These organizations “are drawing on the most positive potential of the new media landscape,” Drescher said.
Last fall, Drescher asked students in her Christian tradition course to post images of ideas, themes and people relevant to the history of Christianity on the social media site Pinterest. There are more than 1,000 pins on the resulting “Seeing the Christian Tradition” Pinterest board, ranging from depictions of John the Baptist baptizing Jesus to photographs of Nelson Mandela.
Like Anderson, Drescher sees a parallel with an older form of church teaching.
“Pinterest is a modern-day stained-glass window,” Drescher explained. But unlike the stained-glass windows in a given church, which are accessible only to the people in that region, Pinterest boards are accessible from any computer with Internet access.

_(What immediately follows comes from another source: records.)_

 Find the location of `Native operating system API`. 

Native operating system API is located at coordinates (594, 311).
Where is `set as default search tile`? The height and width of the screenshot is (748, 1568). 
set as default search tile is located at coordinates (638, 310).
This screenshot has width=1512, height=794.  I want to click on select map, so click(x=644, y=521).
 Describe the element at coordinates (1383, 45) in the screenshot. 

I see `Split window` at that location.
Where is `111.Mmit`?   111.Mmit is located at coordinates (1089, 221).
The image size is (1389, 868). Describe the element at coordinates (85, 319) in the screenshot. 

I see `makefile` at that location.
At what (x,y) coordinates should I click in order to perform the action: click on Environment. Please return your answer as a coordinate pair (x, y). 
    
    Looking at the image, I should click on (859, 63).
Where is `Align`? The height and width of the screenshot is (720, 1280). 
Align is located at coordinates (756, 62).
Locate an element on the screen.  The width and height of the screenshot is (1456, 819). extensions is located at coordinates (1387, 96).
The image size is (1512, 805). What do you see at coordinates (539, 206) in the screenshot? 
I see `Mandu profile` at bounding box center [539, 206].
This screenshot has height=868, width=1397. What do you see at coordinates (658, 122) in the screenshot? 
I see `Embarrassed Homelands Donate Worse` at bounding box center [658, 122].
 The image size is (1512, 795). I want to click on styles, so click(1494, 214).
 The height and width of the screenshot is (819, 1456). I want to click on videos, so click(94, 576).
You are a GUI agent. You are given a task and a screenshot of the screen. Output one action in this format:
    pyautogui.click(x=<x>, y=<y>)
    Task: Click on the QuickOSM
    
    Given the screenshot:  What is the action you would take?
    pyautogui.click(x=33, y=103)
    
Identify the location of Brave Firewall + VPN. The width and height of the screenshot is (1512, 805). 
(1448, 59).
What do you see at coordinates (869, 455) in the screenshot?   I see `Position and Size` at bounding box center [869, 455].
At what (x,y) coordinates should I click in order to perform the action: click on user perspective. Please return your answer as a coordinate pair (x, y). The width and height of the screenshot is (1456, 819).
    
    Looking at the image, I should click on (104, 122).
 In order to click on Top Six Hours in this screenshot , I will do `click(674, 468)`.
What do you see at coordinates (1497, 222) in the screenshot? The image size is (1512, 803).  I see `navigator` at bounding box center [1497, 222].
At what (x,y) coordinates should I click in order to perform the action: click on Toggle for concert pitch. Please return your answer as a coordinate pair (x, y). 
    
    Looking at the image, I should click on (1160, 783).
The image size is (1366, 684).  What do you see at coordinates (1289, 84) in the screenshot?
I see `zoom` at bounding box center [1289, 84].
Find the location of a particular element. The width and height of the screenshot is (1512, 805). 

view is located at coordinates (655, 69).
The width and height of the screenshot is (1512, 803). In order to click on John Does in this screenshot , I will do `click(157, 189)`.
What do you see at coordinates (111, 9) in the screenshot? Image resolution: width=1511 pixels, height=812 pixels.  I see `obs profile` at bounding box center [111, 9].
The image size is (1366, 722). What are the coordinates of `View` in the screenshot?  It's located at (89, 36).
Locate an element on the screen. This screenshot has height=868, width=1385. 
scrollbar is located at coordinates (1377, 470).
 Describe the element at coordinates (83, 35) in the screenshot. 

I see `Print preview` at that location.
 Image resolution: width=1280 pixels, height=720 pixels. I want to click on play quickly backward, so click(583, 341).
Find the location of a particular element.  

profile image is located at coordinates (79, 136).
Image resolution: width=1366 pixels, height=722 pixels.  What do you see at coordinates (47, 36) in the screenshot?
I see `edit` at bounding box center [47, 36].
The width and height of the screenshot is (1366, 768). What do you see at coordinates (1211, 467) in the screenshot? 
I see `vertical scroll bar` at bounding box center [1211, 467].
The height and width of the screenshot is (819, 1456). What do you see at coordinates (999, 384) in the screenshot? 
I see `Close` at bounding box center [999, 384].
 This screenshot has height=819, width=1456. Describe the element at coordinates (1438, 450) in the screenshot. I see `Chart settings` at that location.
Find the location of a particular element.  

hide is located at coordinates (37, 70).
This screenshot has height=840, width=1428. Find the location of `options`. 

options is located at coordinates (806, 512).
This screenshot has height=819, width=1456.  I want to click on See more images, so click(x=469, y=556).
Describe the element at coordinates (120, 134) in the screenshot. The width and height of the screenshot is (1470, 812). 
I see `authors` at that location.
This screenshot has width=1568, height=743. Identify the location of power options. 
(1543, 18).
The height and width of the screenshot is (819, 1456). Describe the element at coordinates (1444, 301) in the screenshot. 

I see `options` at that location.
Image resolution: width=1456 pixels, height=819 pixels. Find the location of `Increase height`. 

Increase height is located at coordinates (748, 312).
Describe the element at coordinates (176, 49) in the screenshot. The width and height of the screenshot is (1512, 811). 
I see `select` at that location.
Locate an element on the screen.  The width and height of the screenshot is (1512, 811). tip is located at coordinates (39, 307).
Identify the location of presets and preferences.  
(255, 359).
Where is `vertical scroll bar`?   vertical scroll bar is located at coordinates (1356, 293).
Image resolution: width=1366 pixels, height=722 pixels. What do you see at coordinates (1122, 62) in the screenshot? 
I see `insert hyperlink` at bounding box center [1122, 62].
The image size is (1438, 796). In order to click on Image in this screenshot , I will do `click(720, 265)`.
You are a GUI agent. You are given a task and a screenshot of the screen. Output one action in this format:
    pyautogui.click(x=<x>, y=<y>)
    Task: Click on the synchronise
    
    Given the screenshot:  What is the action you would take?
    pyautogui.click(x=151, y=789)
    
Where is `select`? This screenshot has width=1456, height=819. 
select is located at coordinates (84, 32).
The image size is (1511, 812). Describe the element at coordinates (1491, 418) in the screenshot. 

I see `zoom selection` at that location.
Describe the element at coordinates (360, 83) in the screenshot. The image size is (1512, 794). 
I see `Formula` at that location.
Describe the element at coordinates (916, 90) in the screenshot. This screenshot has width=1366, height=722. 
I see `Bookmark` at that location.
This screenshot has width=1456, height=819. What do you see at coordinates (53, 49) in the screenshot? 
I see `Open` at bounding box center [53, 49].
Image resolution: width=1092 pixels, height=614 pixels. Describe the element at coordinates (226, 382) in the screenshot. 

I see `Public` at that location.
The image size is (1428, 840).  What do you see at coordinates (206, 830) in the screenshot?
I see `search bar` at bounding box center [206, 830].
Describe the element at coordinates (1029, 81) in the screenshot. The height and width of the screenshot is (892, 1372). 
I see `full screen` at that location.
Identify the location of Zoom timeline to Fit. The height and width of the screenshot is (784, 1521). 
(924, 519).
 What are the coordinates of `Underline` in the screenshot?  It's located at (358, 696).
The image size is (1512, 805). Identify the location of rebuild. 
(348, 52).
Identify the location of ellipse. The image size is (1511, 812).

Formation for digital natives

A Gen Xer, Anderson dresses in fitted jeans, a cardigan and black-rimmed Buddy Holly-style glasses.
His workspace reflects the merging of old and new. In the church’s front office, white-haired parishioners staple programs. Some are on Facebook to keep up with the grandkids, but for the most part, they say it’s not really for them. On the bookcase in Anderson’s office are round-faced statues of Martin Luther and Luther’s wife, Katharina. On his desk is a silver MacBook Pro -- Twitter screen up and running. The iPhone 5 next to it buzzes every seven minutes or so.
“In some ways, I’m a cultural translator,” Anderson said. “I’m very much aware that I minister to people who are not online as well as people who are online a lot. Part of my role is to tell them that even though the technologies are different, [the people] aren’t that different.”
He was first introduced to Facebook in 2006, when he was assigned to the Lutheran Church of the Redeemer in Woburn, Mass. Anderson was a little apprehensive of new media but slowly realized how it helped him connect with his congregation.
“I would post things about my life and my runs, and people would ask me how my running is going,” Anderson said. “People really started interacting around the content that was shared. I thought, ‘This is amazing. I’m getting a window into people’s lives, and I get to communicate with them throughout the week.’
“It was slowly becoming a valuable thing, and people were just delighted by it.”
In 2008, the Church of the Redeemer held a retreat during which they decided to bolster communication with the congregation through social media -- then still in its infancy. Anderson began blogging his sermons and podcasting them as well. He also started filming a two-minute Bible series and posting it on YouTube.
“He had an incredible impact,” said Carolyn Rahal, the parish administrator at the Church of the Redeemer, who refers to Anderson as a “rock star.” “He was so innovative. During a time when our community was on lockdown because of robbers in the area, he tweeted prayers.”
In the fall of 2012, Anderson moved to Ambler with his wife, Jennifer, and four children, and his social media presence has continued to expand.
Last June, Anderson completed the 10-mile Tough Mudder Race in Philadelphia. Where did he post his accomplishment? On Facebook, of course. In December, he celebrated his 10-year anniversary as an ordained minister by posting a series of Instagram photos.
And each Sunday morning, Anderson asks congregants to check in on Facebook, telling the world they are at Sunday morning worship. He has also started a Theology Pub series, with Facebook and Twitter accounts and a blog called God on Tap.
“You can try to keep [teens] off Facebook for as long as you want, but this is the world they are living in. They are native to it,” Anderson said. “So instead of saying, ‘It’s the devil; stay away from it,’ I’m here to show them faith has a role in it. God has a role in everything.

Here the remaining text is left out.